■ SUPPLIED INFORMATION:

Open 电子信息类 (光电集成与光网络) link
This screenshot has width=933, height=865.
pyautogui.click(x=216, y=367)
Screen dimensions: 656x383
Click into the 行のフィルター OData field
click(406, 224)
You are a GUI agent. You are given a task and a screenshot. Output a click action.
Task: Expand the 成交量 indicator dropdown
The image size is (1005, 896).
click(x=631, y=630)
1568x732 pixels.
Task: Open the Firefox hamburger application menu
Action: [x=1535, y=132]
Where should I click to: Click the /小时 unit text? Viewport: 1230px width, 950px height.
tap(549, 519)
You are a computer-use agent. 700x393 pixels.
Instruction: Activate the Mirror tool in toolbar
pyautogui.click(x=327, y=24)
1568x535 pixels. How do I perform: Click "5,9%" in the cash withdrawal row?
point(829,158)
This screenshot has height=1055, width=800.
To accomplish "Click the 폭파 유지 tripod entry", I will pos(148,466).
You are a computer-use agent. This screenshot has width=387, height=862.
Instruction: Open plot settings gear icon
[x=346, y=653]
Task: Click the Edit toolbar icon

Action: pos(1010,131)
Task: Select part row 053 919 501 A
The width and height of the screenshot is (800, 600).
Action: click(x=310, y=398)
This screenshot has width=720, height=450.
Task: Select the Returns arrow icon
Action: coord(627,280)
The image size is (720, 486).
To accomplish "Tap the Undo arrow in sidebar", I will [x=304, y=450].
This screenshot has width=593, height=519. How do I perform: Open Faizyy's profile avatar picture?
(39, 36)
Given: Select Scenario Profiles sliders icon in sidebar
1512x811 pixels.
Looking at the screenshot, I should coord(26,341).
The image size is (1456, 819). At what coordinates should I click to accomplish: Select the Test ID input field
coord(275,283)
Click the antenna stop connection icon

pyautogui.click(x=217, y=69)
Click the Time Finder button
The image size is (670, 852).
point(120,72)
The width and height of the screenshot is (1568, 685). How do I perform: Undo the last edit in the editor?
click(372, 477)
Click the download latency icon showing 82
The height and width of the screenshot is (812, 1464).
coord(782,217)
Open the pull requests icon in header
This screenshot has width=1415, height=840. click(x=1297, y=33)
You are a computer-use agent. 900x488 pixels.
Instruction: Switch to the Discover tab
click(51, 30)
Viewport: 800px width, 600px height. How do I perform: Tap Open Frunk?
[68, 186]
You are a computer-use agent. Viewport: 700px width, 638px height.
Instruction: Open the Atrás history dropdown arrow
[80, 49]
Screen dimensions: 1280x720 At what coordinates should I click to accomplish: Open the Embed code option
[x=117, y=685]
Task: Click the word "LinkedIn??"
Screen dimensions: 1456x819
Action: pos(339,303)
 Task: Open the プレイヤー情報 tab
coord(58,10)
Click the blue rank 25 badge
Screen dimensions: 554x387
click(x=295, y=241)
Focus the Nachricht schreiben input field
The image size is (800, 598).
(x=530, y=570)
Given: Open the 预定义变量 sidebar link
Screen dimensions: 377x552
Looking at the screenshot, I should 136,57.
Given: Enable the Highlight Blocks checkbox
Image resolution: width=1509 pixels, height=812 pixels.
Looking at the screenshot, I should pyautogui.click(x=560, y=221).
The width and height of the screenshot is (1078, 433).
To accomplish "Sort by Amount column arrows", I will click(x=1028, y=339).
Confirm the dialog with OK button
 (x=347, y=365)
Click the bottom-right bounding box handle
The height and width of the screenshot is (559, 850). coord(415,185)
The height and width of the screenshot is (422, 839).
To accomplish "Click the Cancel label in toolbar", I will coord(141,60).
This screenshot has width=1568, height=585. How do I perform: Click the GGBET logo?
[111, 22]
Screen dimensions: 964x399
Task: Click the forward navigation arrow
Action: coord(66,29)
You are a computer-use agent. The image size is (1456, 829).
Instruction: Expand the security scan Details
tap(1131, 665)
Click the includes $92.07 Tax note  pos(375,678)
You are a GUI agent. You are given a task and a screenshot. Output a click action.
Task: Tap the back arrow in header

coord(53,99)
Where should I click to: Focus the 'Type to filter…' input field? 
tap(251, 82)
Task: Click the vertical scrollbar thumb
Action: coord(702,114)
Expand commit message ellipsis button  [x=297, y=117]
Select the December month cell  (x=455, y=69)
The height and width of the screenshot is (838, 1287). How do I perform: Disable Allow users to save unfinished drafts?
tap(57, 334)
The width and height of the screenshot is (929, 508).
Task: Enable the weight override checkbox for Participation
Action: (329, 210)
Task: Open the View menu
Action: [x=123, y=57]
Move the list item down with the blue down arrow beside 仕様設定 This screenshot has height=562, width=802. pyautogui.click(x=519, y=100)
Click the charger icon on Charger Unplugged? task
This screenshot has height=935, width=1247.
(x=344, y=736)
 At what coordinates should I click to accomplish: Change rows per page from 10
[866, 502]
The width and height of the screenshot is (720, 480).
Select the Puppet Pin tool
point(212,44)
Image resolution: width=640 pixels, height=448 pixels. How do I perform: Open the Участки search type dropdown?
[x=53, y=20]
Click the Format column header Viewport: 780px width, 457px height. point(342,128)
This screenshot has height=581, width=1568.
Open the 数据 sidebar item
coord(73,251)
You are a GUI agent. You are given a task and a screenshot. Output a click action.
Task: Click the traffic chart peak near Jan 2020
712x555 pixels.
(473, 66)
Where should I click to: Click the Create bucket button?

■ REQUIREMENT:
Whatever appears in the records must be returned exactly.

■ OUTPUT FOR THIS TASK:
Open 电子信息类 (光电集成与光网络) link
This screenshot has width=933, height=865.
pyautogui.click(x=216, y=367)
Screen dimensions: 656x383
Click into the 行のフィルター OData field
click(406, 224)
You are a GUI agent. You are given a task and a screenshot. Output a click action.
Task: Expand the 成交量 indicator dropdown
The image size is (1005, 896).
click(x=631, y=630)
1568x732 pixels.
Task: Open the Firefox hamburger application menu
Action: [x=1535, y=132]
Where should I click to: Click the /小时 unit text? Viewport: 1230px width, 950px height.
tap(549, 519)
You are a computer-use agent. 700x393 pixels.
Instruction: Activate the Mirror tool in toolbar
pyautogui.click(x=327, y=24)
1568x535 pixels. How do I perform: Click "5,9%" in the cash withdrawal row?
point(829,158)
This screenshot has height=1055, width=800.
To accomplish "Click the 폭파 유지 tripod entry", I will pos(148,466).
You are a computer-use agent. This screenshot has width=387, height=862.
Instruction: Open plot settings gear icon
[x=346, y=653]
Task: Click the Edit toolbar icon

Action: pos(1010,131)
Task: Select part row 053 919 501 A
The width and height of the screenshot is (800, 600).
Action: click(x=310, y=398)
This screenshot has width=720, height=450.
Task: Select the Returns arrow icon
Action: coord(627,280)
The image size is (720, 486).
To accomplish "Tap the Undo arrow in sidebar", I will [x=304, y=450].
This screenshot has width=593, height=519. How do I perform: Open Faizyy's profile avatar picture?
(39, 36)
Given: Select Scenario Profiles sliders icon in sidebar
1512x811 pixels.
Looking at the screenshot, I should coord(26,341).
The image size is (1456, 819). At what coordinates should I click to accomplish: Select the Test ID input field
coord(275,283)
Click the antenna stop connection icon

pyautogui.click(x=217, y=69)
Click the Time Finder button
The image size is (670, 852).
point(120,72)
The width and height of the screenshot is (1568, 685). How do I perform: Undo the last edit in the editor?
click(372, 477)
Click the download latency icon showing 82
The height and width of the screenshot is (812, 1464).
coord(782,217)
Open the pull requests icon in header
This screenshot has width=1415, height=840. click(x=1297, y=33)
You are a computer-use agent. 900x488 pixels.
Instruction: Switch to the Discover tab
click(51, 30)
Viewport: 800px width, 600px height. How do I perform: Tap Open Frunk?
[68, 186]
You are a computer-use agent. Viewport: 700px width, 638px height.
Instruction: Open the Atrás history dropdown arrow
[80, 49]
Screen dimensions: 1280x720 At what coordinates should I click to accomplish: Open the Embed code option
[x=117, y=685]
Task: Click the word "LinkedIn??"
Screen dimensions: 1456x819
Action: pos(339,303)
 Task: Open the プレイヤー情報 tab
coord(58,10)
Click the blue rank 25 badge
Screen dimensions: 554x387
click(x=295, y=241)
Focus the Nachricht schreiben input field
The image size is (800, 598).
(x=530, y=570)
Given: Open the 预定义变量 sidebar link
Screen dimensions: 377x552
Looking at the screenshot, I should 136,57.
Given: Enable the Highlight Blocks checkbox
Image resolution: width=1509 pixels, height=812 pixels.
Looking at the screenshot, I should pyautogui.click(x=560, y=221).
The width and height of the screenshot is (1078, 433).
To accomplish "Sort by Amount column arrows", I will click(x=1028, y=339).
Confirm the dialog with OK button
 (x=347, y=365)
Click the bottom-right bounding box handle
The height and width of the screenshot is (559, 850). coord(415,185)
The height and width of the screenshot is (422, 839).
To accomplish "Click the Cancel label in toolbar", I will coord(141,60).
This screenshot has width=1568, height=585. How do I perform: Click the GGBET logo?
[111, 22]
Screen dimensions: 964x399
Task: Click the forward navigation arrow
Action: coord(66,29)
You are a computer-use agent. The image size is (1456, 829).
Instruction: Expand the security scan Details
tap(1131, 665)
Click the includes $92.07 Tax note  pos(375,678)
You are a GUI agent. You are given a task and a screenshot. Output a click action.
Task: Tap the back arrow in header

coord(53,99)
Where should I click to: Focus the 'Type to filter…' input field? 
tap(251, 82)
Task: Click the vertical scrollbar thumb
Action: coord(702,114)
Expand commit message ellipsis button  [x=297, y=117]
Select the December month cell  (x=455, y=69)
The height and width of the screenshot is (838, 1287). How do I perform: Disable Allow users to save unfinished drafts?
tap(57, 334)
The width and height of the screenshot is (929, 508).
Task: Enable the weight override checkbox for Participation
Action: (329, 210)
Task: Open the View menu
Action: [x=123, y=57]
Move the list item down with the blue down arrow beside 仕様設定 This screenshot has height=562, width=802. pyautogui.click(x=519, y=100)
Click the charger icon on Charger Unplugged? task
This screenshot has height=935, width=1247.
(x=344, y=736)
 At what coordinates should I click to accomplish: Change rows per page from 10
[866, 502]
The width and height of the screenshot is (720, 480).
Select the Puppet Pin tool
point(212,44)
Image resolution: width=640 pixels, height=448 pixels. How do I perform: Open the Участки search type dropdown?
[x=53, y=20]
Click the Format column header Viewport: 780px width, 457px height. point(342,128)
This screenshot has height=581, width=1568.
Open the 数据 sidebar item
coord(73,251)
You are a GUI agent. You are given a task and a screenshot. Output a click action.
Task: Click the traffic chart peak near Jan 2020
712x555 pixels.
(473, 66)
Where should I click to: Click the Create bucket button?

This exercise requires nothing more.